▶ EXERCISE GOAL: Copy the entries below from the start up to and including the line with "I want to click on Chart, so".
++++ INFORMATION SUPPLIED
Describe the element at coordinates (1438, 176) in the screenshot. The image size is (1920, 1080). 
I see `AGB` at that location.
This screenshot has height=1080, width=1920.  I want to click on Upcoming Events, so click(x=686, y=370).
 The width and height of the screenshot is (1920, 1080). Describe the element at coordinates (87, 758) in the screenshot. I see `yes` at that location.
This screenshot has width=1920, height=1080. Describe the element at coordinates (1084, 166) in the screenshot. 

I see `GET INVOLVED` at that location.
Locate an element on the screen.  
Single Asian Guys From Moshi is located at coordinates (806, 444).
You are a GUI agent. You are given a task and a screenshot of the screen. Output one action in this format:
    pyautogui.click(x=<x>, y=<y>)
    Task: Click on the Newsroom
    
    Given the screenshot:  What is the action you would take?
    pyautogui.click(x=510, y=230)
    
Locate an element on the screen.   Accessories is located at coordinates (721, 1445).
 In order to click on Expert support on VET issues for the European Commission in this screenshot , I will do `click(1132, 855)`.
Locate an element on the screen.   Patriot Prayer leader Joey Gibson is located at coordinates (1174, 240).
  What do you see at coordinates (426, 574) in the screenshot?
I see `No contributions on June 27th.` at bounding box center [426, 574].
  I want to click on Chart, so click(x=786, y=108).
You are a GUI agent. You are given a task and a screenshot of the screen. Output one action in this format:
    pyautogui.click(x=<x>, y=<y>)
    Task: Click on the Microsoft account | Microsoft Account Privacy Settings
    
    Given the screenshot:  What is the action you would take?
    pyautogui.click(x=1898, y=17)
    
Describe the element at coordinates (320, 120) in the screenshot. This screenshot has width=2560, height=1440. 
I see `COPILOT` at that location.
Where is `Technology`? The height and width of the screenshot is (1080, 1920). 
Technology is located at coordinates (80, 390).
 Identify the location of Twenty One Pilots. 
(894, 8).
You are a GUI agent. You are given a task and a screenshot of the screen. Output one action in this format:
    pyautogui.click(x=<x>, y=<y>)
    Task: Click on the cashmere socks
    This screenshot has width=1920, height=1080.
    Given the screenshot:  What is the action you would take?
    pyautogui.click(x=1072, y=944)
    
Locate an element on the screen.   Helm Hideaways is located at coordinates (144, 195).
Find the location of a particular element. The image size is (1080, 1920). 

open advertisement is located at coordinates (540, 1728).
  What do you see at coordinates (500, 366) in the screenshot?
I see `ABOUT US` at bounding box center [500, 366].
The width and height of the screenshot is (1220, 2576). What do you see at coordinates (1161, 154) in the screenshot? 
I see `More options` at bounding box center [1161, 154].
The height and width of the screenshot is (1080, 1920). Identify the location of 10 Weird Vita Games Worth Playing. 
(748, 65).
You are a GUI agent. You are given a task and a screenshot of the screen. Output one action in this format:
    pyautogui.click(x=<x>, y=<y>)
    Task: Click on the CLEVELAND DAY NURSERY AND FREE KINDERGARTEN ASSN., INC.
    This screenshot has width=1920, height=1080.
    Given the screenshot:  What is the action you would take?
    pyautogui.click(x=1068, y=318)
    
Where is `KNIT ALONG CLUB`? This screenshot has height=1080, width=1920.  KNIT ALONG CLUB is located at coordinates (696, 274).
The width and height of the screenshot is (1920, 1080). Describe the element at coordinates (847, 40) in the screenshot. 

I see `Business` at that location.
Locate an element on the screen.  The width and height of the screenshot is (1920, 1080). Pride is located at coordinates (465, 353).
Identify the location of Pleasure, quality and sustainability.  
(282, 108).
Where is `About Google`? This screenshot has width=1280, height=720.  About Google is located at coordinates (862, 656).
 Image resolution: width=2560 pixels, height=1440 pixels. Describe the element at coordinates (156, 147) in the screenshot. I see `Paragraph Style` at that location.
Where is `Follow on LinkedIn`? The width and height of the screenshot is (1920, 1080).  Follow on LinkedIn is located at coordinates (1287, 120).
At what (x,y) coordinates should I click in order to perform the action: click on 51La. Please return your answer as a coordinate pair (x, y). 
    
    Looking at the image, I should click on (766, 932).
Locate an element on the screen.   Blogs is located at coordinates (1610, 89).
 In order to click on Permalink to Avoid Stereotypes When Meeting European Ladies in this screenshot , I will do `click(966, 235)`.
++++++++
▶ TASK ANSWER:
Describe the element at coordinates (1438, 176) in the screenshot. The image size is (1920, 1080). 
I see `AGB` at that location.
This screenshot has height=1080, width=1920.  I want to click on Upcoming Events, so click(x=686, y=370).
 The width and height of the screenshot is (1920, 1080). Describe the element at coordinates (87, 758) in the screenshot. I see `yes` at that location.
This screenshot has width=1920, height=1080. Describe the element at coordinates (1084, 166) in the screenshot. 

I see `GET INVOLVED` at that location.
Locate an element on the screen.  
Single Asian Guys From Moshi is located at coordinates (806, 444).
You are a GUI agent. You are given a task and a screenshot of the screen. Output one action in this format:
    pyautogui.click(x=<x>, y=<y>)
    Task: Click on the Newsroom
    
    Given the screenshot:  What is the action you would take?
    pyautogui.click(x=510, y=230)
    
Locate an element on the screen.   Accessories is located at coordinates (721, 1445).
 In order to click on Expert support on VET issues for the European Commission in this screenshot , I will do `click(1132, 855)`.
Locate an element on the screen.   Patriot Prayer leader Joey Gibson is located at coordinates (1174, 240).
  What do you see at coordinates (426, 574) in the screenshot?
I see `No contributions on June 27th.` at bounding box center [426, 574].
  I want to click on Chart, so click(x=786, y=108).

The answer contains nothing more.